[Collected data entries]
┄┄┄┄┄┄

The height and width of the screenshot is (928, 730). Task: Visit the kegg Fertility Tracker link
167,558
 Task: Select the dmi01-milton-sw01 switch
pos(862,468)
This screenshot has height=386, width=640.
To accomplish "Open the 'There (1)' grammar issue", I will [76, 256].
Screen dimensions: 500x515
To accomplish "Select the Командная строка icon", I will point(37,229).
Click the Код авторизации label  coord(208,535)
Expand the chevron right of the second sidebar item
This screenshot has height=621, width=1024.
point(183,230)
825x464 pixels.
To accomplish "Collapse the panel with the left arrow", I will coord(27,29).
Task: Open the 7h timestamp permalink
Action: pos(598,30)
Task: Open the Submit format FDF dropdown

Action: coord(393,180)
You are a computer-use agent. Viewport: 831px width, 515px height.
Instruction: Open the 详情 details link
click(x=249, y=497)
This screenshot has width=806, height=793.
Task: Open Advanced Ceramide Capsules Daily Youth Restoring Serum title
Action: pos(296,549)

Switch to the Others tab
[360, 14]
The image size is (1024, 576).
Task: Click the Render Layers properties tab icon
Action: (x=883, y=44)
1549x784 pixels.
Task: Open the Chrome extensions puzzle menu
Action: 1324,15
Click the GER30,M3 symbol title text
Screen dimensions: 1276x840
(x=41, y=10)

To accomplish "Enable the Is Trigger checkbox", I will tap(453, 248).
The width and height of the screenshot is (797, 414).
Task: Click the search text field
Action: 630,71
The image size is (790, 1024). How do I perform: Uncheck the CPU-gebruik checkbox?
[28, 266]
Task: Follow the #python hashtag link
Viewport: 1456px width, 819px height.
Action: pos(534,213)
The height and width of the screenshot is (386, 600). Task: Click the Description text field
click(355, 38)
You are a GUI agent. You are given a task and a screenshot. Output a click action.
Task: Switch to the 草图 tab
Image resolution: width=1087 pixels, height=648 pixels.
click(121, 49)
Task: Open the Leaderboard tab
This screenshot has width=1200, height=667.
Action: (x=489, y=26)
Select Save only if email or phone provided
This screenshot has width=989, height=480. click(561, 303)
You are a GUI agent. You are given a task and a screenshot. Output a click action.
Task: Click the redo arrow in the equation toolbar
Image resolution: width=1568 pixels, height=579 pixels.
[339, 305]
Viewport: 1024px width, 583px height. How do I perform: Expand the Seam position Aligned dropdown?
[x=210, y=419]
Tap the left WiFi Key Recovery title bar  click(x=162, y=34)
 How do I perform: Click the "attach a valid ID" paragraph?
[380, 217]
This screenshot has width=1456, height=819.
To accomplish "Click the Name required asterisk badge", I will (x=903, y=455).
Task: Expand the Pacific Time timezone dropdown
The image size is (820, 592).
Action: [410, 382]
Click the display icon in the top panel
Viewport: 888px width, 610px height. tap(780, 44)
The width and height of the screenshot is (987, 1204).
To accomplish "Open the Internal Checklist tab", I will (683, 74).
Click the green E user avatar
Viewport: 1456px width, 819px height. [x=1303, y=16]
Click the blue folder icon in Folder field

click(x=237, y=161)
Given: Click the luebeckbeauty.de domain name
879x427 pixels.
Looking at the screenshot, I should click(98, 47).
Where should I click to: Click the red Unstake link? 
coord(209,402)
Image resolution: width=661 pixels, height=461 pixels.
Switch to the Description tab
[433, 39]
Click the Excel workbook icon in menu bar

┄┄┄┄┄┄

• PROBLEM DETAILS: Set down nothing but the lines from the one containing "Click the green E user avatar" through the final line above, exactly as written.

• REPLY TO THE TASK:
Click the green E user avatar
Viewport: 1456px width, 819px height. [x=1303, y=16]
Click the blue folder icon in Folder field

click(x=237, y=161)
Given: Click the luebeckbeauty.de domain name
879x427 pixels.
Looking at the screenshot, I should click(98, 47).
Where should I click to: Click the red Unstake link? 
coord(209,402)
Image resolution: width=661 pixels, height=461 pixels.
Switch to the Description tab
[433, 39]
Click the Excel workbook icon in menu bar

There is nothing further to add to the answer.